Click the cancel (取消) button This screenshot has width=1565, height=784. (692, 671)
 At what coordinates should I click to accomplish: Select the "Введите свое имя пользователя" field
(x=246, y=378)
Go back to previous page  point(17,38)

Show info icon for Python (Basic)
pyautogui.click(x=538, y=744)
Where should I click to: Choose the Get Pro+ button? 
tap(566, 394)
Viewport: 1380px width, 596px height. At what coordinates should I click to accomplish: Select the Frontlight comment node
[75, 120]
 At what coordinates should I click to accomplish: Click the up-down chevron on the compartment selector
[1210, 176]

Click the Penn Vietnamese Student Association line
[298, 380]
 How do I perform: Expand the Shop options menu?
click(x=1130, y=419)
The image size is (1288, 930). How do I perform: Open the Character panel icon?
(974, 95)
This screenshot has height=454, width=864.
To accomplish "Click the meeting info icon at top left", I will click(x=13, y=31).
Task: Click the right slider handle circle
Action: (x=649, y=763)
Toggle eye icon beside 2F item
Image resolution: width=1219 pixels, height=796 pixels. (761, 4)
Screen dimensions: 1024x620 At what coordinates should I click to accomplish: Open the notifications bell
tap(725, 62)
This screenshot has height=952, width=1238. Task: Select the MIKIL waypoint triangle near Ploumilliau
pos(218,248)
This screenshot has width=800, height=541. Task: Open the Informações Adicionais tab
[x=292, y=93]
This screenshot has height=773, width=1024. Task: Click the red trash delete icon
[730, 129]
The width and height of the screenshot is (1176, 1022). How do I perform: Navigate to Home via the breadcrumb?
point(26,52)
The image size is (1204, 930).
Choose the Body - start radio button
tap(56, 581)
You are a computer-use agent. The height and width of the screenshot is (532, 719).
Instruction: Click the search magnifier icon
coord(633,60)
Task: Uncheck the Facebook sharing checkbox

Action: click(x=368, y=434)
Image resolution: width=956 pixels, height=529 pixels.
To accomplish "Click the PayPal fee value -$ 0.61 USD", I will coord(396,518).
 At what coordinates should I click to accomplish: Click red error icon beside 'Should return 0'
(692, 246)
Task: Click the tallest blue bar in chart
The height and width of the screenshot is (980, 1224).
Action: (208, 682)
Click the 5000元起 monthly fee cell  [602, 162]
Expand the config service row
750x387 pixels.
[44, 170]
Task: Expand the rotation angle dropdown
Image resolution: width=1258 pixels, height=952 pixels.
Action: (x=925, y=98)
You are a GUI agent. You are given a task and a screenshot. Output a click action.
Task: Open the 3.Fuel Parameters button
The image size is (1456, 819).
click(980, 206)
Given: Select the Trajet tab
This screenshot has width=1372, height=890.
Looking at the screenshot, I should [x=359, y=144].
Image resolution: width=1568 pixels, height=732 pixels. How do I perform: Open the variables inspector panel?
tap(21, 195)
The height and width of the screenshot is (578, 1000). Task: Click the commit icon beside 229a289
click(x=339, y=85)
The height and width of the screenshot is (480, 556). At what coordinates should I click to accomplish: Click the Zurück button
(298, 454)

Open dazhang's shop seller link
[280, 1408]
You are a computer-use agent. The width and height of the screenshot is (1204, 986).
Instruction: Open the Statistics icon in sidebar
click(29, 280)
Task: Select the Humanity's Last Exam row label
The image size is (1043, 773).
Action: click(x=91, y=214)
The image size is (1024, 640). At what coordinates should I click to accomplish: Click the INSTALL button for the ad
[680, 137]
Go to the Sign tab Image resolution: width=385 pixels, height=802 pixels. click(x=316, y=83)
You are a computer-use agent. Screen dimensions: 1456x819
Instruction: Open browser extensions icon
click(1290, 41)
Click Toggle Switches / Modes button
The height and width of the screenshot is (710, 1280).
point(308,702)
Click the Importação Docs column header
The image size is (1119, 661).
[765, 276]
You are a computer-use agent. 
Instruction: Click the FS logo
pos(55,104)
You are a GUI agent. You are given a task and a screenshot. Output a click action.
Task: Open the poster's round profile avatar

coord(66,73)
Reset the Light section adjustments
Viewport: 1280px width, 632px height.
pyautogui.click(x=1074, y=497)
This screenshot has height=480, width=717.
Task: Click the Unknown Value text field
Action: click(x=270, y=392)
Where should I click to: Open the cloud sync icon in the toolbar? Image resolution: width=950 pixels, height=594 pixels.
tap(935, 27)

_ _ _ _ _

After locating the line that contains "This screenshot has height=454, width=864.", please copy exactly every line from the start of the records through it, and nothing else.

# Reply to the task
Click the cancel (取消) button This screenshot has width=1565, height=784. (692, 671)
 At what coordinates should I click to accomplish: Select the "Введите свое имя пользователя" field
(x=246, y=378)
Go back to previous page  point(17,38)

Show info icon for Python (Basic)
pyautogui.click(x=538, y=744)
Where should I click to: Choose the Get Pro+ button? 
tap(566, 394)
Viewport: 1380px width, 596px height. At what coordinates should I click to accomplish: Select the Frontlight comment node
[75, 120]
 At what coordinates should I click to accomplish: Click the up-down chevron on the compartment selector
[1210, 176]

Click the Penn Vietnamese Student Association line
[298, 380]
 How do I perform: Expand the Shop options menu?
click(x=1130, y=419)
The image size is (1288, 930). How do I perform: Open the Character panel icon?
(974, 95)
This screenshot has height=454, width=864.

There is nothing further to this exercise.